Endpoint information object properties

endpoint_path: (String, Non-null) The endpoint route
is_active: (Boolean, Non-null) true if the endpoint is active; otherwise, false
endpoint_type: (String, Non-null) Endpoint type. Possible values are: “related_links” for a Related Links Endpoint.
source_set_id: (String, Non-null) ID of the source set of pages. This ID is an internal value but can be helpful to check the type of links provided by the endpoint.
target_set_id: (String) ID of the target set of pages. This ID is an internal value but can be helpful to check the type of links provided by the endpoint.
- It will always be present in the object for the “related_links” endpoint type
links_count: (Number) Default number of links returned in the endpoint response
- It will always be present in the object for the “related_links” endpoint type
- It is a final value for the “related_links” endpoint type, as related links cannot be computed on the fly
random_links_completion: (Boolean) true if random links completion is enabled; otherwise, false
- It will always be present in the object for the “related_links” endpoint type. If set to true, the API will randomly pick links to fill up the resultant list if there aren't enough related links (links_count).

Error responses

This section provides information on the circumstances that lead to various HTTP error statuses.

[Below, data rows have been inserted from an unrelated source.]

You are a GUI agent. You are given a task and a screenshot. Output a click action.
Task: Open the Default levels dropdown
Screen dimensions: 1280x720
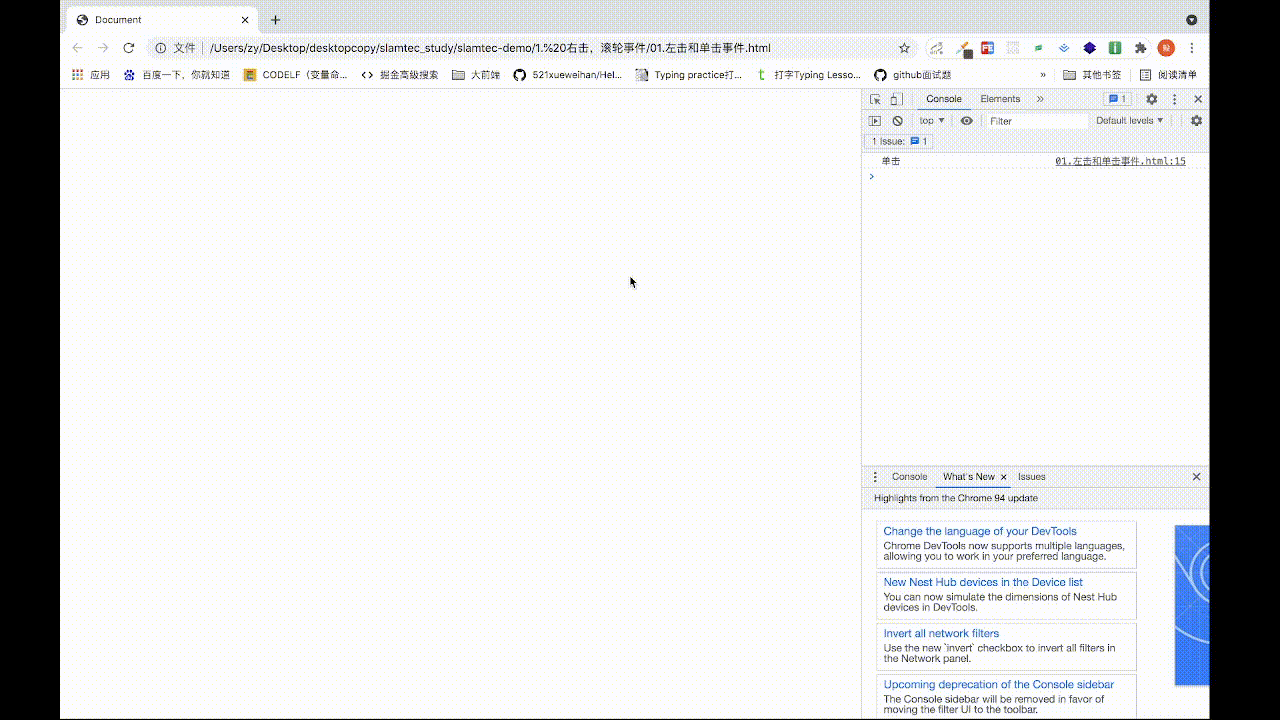1128,121
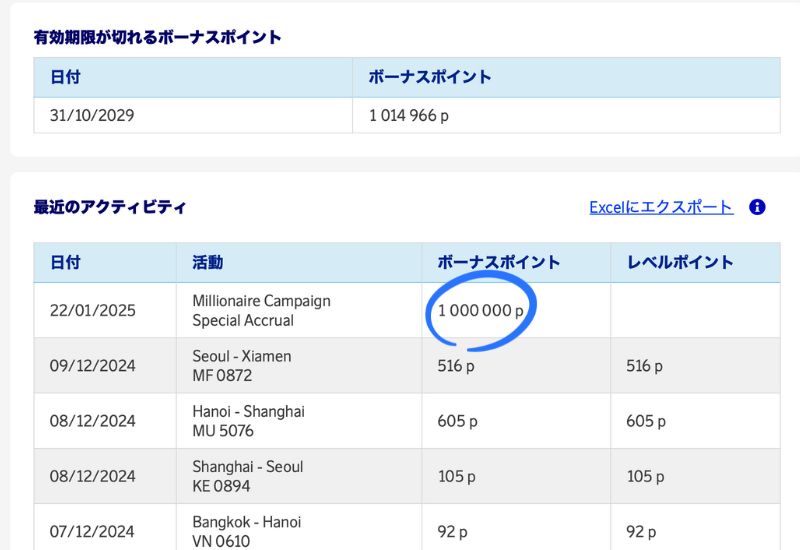Select the Hanoi - Shanghai MU 5076 row
Image resolution: width=800 pixels, height=550 pixels.
click(407, 421)
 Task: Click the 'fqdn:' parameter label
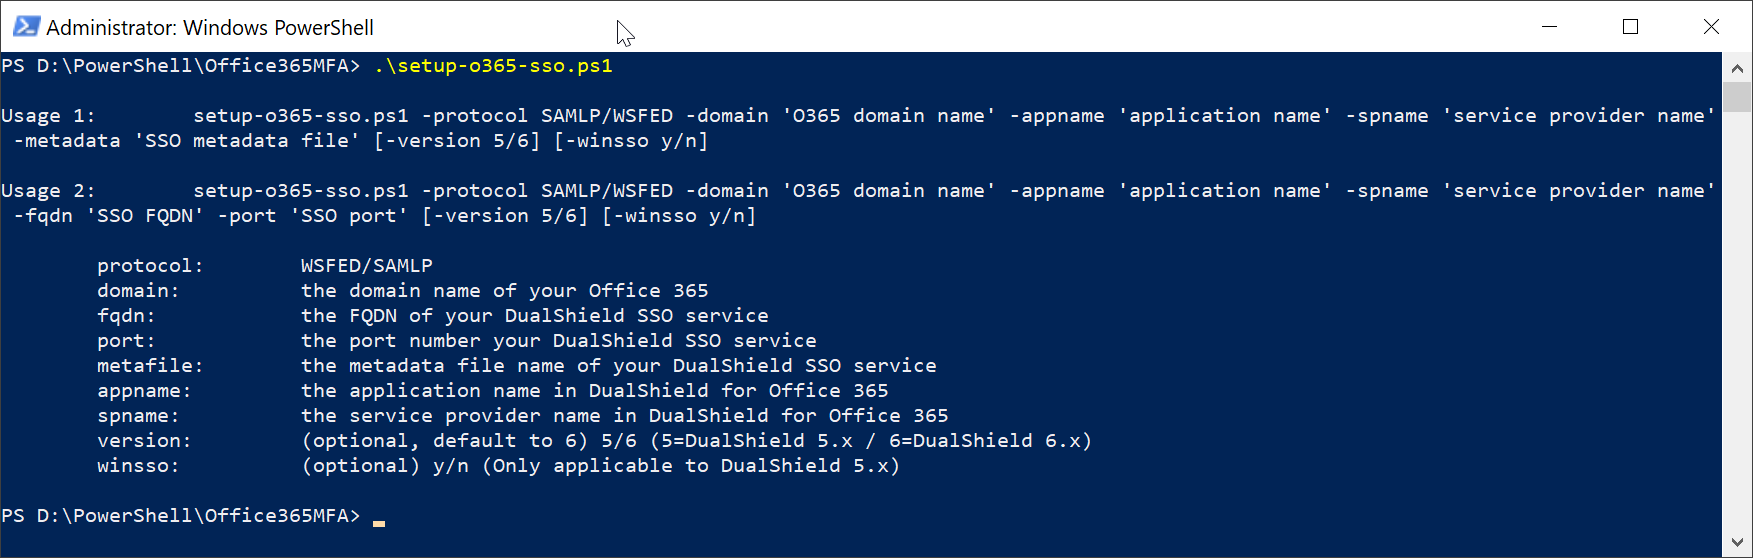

Usually, responses are delivered in the “application/json” format and include details regarding any errors that may have transpired.

HTTP 404

Unable to locate endpoint settings as the client_id provided could not be found

HTTP 500

Internal server error

Crawling

To index pages for related links selection, Graphite’s bot crawls pages from a source of URLs.

Optimal URL sources are:

XML sitemap index (preferred)
- A sitemap URL pattern could also be specified to avoid crawling all sub-sitemaps in massive websites
XML sitemap
HTML sitemap
robots.txt file with sitemaps

We run crawling at most daily starting at 00:00 UTC with a request rate of 60-240 pages per minute

📘
Crawl settings
For more information about our crawler including speed, IP and user agent please visit our Crawl settings documentation

Graphite's crawling bot

These are the currently used Graphite bot user agents:

GraphiteBot
- Base bot identifier.
GraphiteBot/1.0 (+https://www.graphitehq.com)
- Identifier with version number and comment.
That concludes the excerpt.